**Text for analysis**
_ _ _

Mammalian CORVET Is Required for Fusion and Conversion of Distinct Early Endosome Subpopulations

The class C core vacuole/endosome tethering (CORVET) complex regulates endosomal tethering and maturation in yeast, but has never been studied in mammals. The mammalian CORVET complex is shown to be an effector of Rab5, and it is localized on the endosomal subpopulations marked by APPL1 and EEA1. Depletion of CORVET subunits fragments APPL1‐positive but EEA1‐negative endosomes, and enlarges EEA1 endosomes. Our results indicate that the roles of CORVET in fusion and conversion have distinct impacts on different endosomal subpopulations. Early endosomes are organized in a network of vesicles shaped by cycles of fusion, fission, and conversion to late endosomes. In yeast, endosome fusion and conversion are regulated, among others, by CORVET, a hexameric protein complex. In the mammalian endocytic system, distinct subpopulations of early endosomes labelled by the Rab5 effectors APPL1 and EEA1 are present. Here, the function of mammalian CORVET with respect to these endosomal subpopulations was investigated. Tgfbrap1 as CORVET‐specific subunit and functional ortholog of Vps3p was identified, demonstrating that it is differentially distributed between APPL1 and EEA1 endosomes. Surprisingly, depletion of CORVET‐specific subunits caused fragmentation of APPL1‐positive endosomes but not EEA1 endosomes in vivo. These and in vitro data suggest that CORVET plays a role in endosome fusion independently of EEA1. Depletion of CORVET subunits caused accumulation of large EEA1 endosomes indicative of another role in the conversion of EEA1 endosomes into late endosomes. In addition, depletion of CORVET‐specific subunits caused alterations in transport depending on both the type of cargo and the specific endosomal subpopulation. These results demonstrate that CORVET plays distinct roles at multiple stages in the mammalian endocytic pathway.

_ _ _

**Input data**
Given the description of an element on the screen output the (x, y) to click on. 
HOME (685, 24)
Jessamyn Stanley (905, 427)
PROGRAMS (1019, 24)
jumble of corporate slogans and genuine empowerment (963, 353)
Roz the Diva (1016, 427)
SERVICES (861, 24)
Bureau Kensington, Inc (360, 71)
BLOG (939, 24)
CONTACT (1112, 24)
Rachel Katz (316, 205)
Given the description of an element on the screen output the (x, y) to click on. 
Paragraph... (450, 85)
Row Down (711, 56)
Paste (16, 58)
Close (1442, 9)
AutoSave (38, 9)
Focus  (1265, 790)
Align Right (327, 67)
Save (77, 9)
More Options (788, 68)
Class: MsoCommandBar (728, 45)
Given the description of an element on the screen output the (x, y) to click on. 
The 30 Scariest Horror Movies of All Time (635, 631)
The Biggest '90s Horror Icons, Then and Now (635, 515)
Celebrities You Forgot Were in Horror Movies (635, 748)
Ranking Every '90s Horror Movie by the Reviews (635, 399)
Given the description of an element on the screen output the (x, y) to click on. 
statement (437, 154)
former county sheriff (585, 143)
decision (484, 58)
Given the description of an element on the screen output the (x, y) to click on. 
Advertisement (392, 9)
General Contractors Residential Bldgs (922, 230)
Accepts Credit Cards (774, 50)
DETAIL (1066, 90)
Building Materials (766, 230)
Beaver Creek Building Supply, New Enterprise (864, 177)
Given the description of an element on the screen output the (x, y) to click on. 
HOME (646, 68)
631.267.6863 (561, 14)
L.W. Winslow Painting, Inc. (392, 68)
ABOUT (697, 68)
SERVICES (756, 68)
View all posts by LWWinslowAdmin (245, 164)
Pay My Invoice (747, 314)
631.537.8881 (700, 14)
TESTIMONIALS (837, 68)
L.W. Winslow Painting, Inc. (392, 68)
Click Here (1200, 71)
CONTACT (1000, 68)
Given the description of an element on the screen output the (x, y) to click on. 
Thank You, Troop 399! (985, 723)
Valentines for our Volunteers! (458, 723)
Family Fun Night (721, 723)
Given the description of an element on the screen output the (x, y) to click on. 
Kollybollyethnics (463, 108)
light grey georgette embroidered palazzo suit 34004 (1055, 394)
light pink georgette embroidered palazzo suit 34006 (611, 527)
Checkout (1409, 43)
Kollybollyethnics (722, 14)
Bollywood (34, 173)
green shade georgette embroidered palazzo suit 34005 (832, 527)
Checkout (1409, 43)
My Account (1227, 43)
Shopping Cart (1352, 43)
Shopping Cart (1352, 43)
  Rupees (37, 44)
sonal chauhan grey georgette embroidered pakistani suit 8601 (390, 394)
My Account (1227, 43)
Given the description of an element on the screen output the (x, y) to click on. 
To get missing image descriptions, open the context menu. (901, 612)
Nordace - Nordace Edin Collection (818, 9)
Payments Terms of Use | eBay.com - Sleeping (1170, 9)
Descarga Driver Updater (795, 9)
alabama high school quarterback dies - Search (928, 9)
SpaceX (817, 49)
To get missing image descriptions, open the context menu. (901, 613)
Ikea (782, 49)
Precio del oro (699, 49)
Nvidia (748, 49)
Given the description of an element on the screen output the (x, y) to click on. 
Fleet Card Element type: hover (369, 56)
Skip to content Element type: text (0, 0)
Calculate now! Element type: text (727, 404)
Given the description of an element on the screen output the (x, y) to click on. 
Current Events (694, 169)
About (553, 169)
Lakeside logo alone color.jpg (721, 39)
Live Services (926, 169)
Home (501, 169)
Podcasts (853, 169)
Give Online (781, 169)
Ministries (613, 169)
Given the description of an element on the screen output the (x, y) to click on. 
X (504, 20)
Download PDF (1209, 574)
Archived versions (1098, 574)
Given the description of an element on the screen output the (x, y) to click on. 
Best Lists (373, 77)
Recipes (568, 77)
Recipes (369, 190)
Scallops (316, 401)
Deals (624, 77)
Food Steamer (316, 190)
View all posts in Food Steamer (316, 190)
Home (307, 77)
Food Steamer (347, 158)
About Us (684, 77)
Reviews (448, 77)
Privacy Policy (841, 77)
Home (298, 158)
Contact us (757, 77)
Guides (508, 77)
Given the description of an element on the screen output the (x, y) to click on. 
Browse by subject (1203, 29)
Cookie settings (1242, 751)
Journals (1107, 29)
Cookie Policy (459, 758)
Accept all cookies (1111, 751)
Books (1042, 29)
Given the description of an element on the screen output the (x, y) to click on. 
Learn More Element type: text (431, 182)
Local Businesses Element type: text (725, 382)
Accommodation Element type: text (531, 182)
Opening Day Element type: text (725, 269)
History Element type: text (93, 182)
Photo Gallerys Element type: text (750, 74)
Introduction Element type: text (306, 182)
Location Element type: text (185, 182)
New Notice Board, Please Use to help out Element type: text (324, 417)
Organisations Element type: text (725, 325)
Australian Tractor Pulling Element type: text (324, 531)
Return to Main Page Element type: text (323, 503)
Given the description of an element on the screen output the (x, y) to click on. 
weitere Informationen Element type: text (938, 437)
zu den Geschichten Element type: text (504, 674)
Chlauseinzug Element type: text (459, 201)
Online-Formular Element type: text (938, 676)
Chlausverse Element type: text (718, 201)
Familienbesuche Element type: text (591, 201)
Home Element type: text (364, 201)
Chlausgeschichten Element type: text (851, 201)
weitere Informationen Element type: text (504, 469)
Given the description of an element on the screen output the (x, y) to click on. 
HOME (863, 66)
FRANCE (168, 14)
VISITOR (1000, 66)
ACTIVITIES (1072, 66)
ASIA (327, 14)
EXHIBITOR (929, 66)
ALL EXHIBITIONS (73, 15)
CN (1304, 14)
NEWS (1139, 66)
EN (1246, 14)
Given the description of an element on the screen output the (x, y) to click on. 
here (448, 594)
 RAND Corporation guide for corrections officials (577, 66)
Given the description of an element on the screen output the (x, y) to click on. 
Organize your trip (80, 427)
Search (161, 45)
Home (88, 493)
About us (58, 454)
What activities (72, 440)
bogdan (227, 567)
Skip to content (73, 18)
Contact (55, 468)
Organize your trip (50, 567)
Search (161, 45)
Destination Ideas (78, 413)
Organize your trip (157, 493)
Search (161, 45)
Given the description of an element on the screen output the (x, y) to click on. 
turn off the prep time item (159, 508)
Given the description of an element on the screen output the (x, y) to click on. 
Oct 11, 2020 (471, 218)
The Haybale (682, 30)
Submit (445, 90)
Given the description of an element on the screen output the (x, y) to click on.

_ _ _

**Exercises to complete**
1. Summarize the text on mammalian CORVET in two sentences.
2. List every effect that the text on mammalian CORVET attributes to depleting CORVET subunits.

**Answers by item number**
1. The mammalian CORVET complex, which had never been studied in mammals, is a Rab5 effector located on early endosome subpopulations marked by APPL1 and EEA1, and Tgfbrap1 was identified as its CORVET-specific subunit and a functional ortholog of Vps3p. Depleting CORVET subunits fragmented APPL1-positive endosomes, enlarged EEA1 endosomes, and altered transport depending on cargo and subpopulation, showing that CORVET plays distinct roles in endosome fusion and conversion at multiple stages of the endocytic pathway.

2.
- Fragmentation of APPL1-positive, EEA1-negative endosomes
- Enlargement and accumulation of large EEA1 endosomes
- Alterations in transport that depend on both the type of cargo and the specific endosomal subpopulation